Treviso

Sartori riconfermato alla guida della Confartigianato Oderzo-Motta: saranno 5 anni difficili

Armando Sartori è stato riconfermato, per il secondo e ultimo mandato, presidente della Confartigianato Oderzo Motta.
Lunedì 25 maggio 2020 il nuovo Consiglio Direttivo ha rinnovato le cariche.
La votazione ha decretato Sartori presidente, Vice Presidenti Tolotto Antonio (Vicario) e Marcon Paolo.
La Giunta Esecutiva è composta da: Spinacè Serenella, Pezzutto Policarpo, Bianchi Pietro, Gianduzzo Massimo, Ros Fabrizio, Brugnera Livio.

Per Sartori l’incarico giunge nel pieno della crisi causata dalla pandemia Covid.

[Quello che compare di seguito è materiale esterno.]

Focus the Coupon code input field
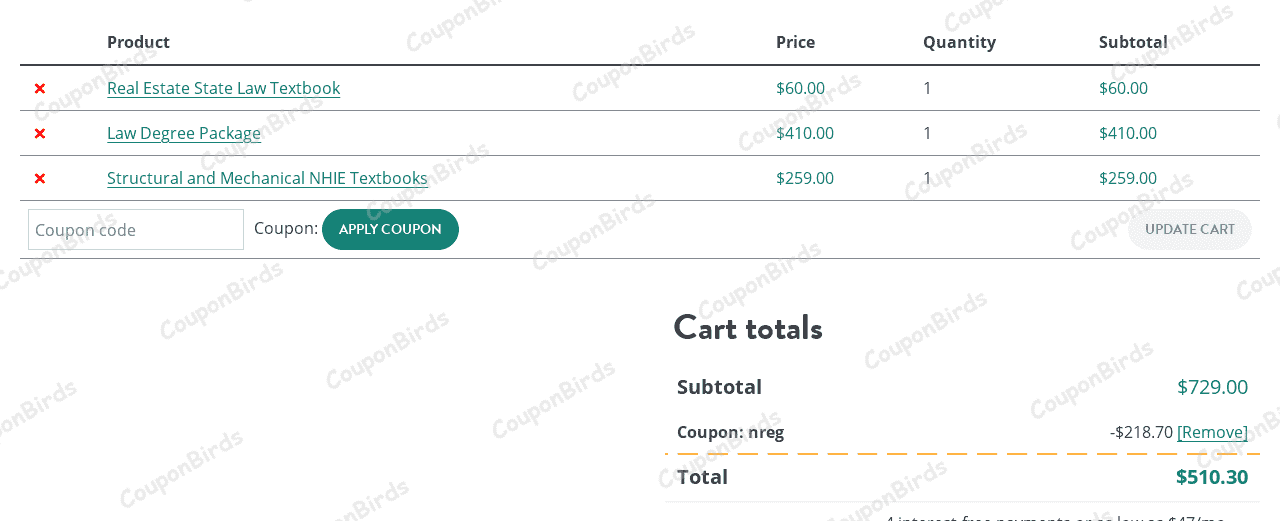The width and height of the screenshot is (1280, 521). pyautogui.click(x=136, y=230)
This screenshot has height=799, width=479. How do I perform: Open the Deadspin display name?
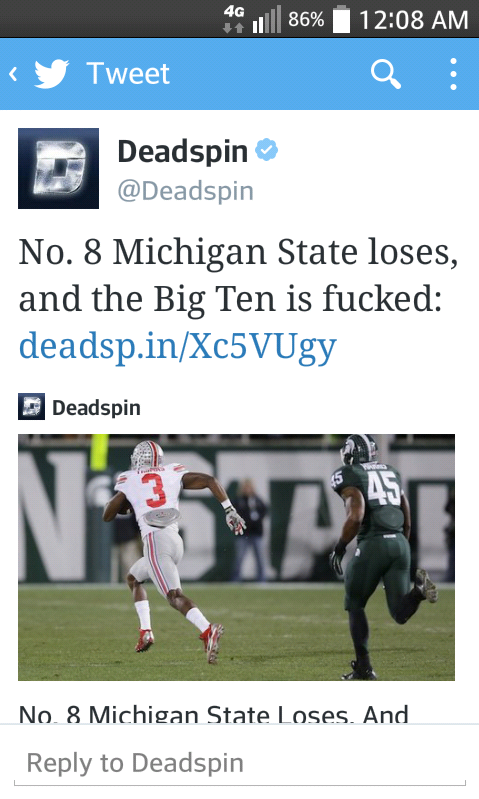coord(182,151)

Anche i suoi primi 5 anni di mandato sono stati anni difficili. Appena usciti dalla coda della precedente crisi del 2008, la Confartigianato dovette confrontarsi con artigiani in procinto o già andati in pensione senza il necessario ricambio generazionale.
Ed ecco spiegato perché continua la moria di imprese.

Venendo ai giorni nostri e a questa nuova emergenza, secondo Sartori gli effetti delle restrizioni causate dal Covid si vedranno a settembre/ottobre.

L’associazione artigiani vive di tessere e servizi.
Non preoccupa la sua tenuta economica, ma il tessuto sociale del Veneto ed in particolare dell’Opitergino-Mottense, territorio di riferimento.

Con una punta di polemica, il riconfermato Presidente vede necessaria un po’ di autocritica: i primi che non capiscono l’importanza della Confartigianato sembrano essere proprio gli associati.

L’associazione mandamentale è attivissima e non di rado i risultati si vedono poi su norme e provvedimenti che vengono approvati dal mondo politico.

Di questi giorni il decreto che prevede gli Ecobonus che l’Associazione commenta positivamente, intravedendovi uno spiraglio per far partire l’edilizia.

Qual è il nostro ruolo? Imbecca Sartori.
Informare i cittadini delle possibilità che hanno per sistemare le abitazioni o gli impianti di riscaldamento.
Se il cittadino le sa sfruttare al meglio, il costo finale, afferma Sartori, è esiguo.

E continua: è importante il ruolo degli artigiani per far ripartire l’economia ed è proprio da qui che dobbiamo partire creando una sinergia con i comuni del territorio.

Un dialogo che porti i singoli comuni ad elaborare una rivisitazione urbanistica e, sotto la loro, guida dare un aspetto più piacevole ed uniforme al territorio.

E’ importante che questa spinta emotiva sia sposata anche dall’associato che deve poi saper riconoscere il lavoro svolto dalla Confartigianato Mandamentale.

Prima di concludere la lunga chiacchierata con il riconfermato presidente, Sartori tocca il tasto delle possibili infiltrazioni mafiose.

Prima dell’avvento della pandemia, per puro caso gli è capitato di essere invitato a tre serate dove si parlava del malaffare che si era infiltrato nell’economia veneta.

La cronaca ha già raccontato casi nei quali le cosche arrivano al nord con gente in giacca e cravatta.

E’ pur vero, commenta, che il problema nelle nostre zone non è per nulla sentito.

“Ma da questi tre incontri a cui ho partecipato, a Montebelluna e Portogruaro, ho scoperto un fenomeno che non conoscevo”.

Quando le riunioni saranno di nuovo possibili, il Presidente intende organizzare una serata per divulgare questi argomenti.

“Svegliarsi a settembre e scoprire che questi signori sono arrivati, mi preoccupa.
E l’attuale crisi sta creando il terreno ideale perché questo avvenga”.

L’appello di Sartori si chiude con un invito ai colleghi imprenditori: “Vieni in associazione che ne parliamo”, allargando così gli orizzonti di un’associazione che non vuol solo disbrigare pratiche, ma anche essere fattivamente vicino ai suoi associati nei momenti di bisogno.